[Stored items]
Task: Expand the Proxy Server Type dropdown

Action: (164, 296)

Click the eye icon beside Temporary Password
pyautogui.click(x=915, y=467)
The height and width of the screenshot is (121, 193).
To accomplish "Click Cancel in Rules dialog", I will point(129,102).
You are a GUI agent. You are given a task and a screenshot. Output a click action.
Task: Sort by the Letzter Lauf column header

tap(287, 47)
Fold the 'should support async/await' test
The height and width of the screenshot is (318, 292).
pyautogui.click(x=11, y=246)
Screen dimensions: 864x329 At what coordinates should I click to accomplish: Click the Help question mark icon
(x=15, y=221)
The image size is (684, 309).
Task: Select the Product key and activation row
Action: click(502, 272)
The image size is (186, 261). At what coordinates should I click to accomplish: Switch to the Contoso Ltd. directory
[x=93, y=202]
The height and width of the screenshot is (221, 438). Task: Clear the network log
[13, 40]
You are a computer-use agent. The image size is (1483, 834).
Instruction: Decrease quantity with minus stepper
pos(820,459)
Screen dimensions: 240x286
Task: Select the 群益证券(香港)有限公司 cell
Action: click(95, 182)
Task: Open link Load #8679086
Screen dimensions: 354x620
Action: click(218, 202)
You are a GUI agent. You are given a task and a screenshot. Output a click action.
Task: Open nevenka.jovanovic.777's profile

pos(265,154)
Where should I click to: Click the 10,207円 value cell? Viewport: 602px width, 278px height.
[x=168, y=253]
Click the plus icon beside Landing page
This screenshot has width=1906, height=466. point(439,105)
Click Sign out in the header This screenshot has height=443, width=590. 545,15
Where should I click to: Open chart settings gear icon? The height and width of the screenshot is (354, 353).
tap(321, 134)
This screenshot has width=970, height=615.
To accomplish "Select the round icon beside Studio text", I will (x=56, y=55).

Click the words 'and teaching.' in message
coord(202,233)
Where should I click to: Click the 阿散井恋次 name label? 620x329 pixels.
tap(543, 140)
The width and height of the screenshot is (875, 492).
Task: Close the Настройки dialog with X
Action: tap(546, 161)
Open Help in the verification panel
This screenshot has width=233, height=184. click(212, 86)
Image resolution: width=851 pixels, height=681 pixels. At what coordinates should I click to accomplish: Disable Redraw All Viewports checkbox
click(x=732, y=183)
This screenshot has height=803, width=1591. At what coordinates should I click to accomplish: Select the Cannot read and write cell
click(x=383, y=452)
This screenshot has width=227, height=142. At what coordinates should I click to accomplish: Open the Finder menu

**Required action:**
Nothing in the data should be left out when you retype it exactly.

**Solution for this task:**
Task: Expand the Proxy Server Type dropdown

Action: (164, 296)

Click the eye icon beside Temporary Password
pyautogui.click(x=915, y=467)
The height and width of the screenshot is (121, 193).
To accomplish "Click Cancel in Rules dialog", I will point(129,102).
You are a GUI agent. You are given a task and a screenshot. Output a click action.
Task: Sort by the Letzter Lauf column header

tap(287, 47)
Fold the 'should support async/await' test
The height and width of the screenshot is (318, 292).
pyautogui.click(x=11, y=246)
Screen dimensions: 864x329 At what coordinates should I click to accomplish: Click the Help question mark icon
(x=15, y=221)
The image size is (684, 309).
Task: Select the Product key and activation row
Action: click(502, 272)
The image size is (186, 261). At what coordinates should I click to accomplish: Switch to the Contoso Ltd. directory
[x=93, y=202]
The height and width of the screenshot is (221, 438). Task: Clear the network log
[13, 40]
You are a computer-use agent. The image size is (1483, 834).
Instruction: Decrease quantity with minus stepper
pos(820,459)
Screen dimensions: 240x286
Task: Select the 群益证券(香港)有限公司 cell
Action: click(95, 182)
Task: Open link Load #8679086
Screen dimensions: 354x620
Action: click(218, 202)
You are a GUI agent. You are given a task and a screenshot. Output a click action.
Task: Open nevenka.jovanovic.777's profile

pos(265,154)
Where should I click to: Click the 10,207円 value cell? Viewport: 602px width, 278px height.
[x=168, y=253]
Click the plus icon beside Landing page
This screenshot has width=1906, height=466. point(439,105)
Click Sign out in the header This screenshot has height=443, width=590. 545,15
Where should I click to: Open chart settings gear icon? The height and width of the screenshot is (354, 353).
tap(321, 134)
This screenshot has width=970, height=615.
To accomplish "Select the round icon beside Studio text", I will (x=56, y=55).

Click the words 'and teaching.' in message
coord(202,233)
Where should I click to: Click the 阿散井恋次 name label? 620x329 pixels.
tap(543, 140)
The width and height of the screenshot is (875, 492).
Task: Close the Настройки dialog with X
Action: tap(546, 161)
Open Help in the verification panel
This screenshot has width=233, height=184. click(212, 86)
Image resolution: width=851 pixels, height=681 pixels. At what coordinates should I click to accomplish: Disable Redraw All Viewports checkbox
click(x=732, y=183)
This screenshot has height=803, width=1591. At what coordinates should I click to accomplish: Select the Cannot read and write cell
click(x=383, y=452)
This screenshot has width=227, height=142. At what coordinates should I click to accomplish: Open the Finder menu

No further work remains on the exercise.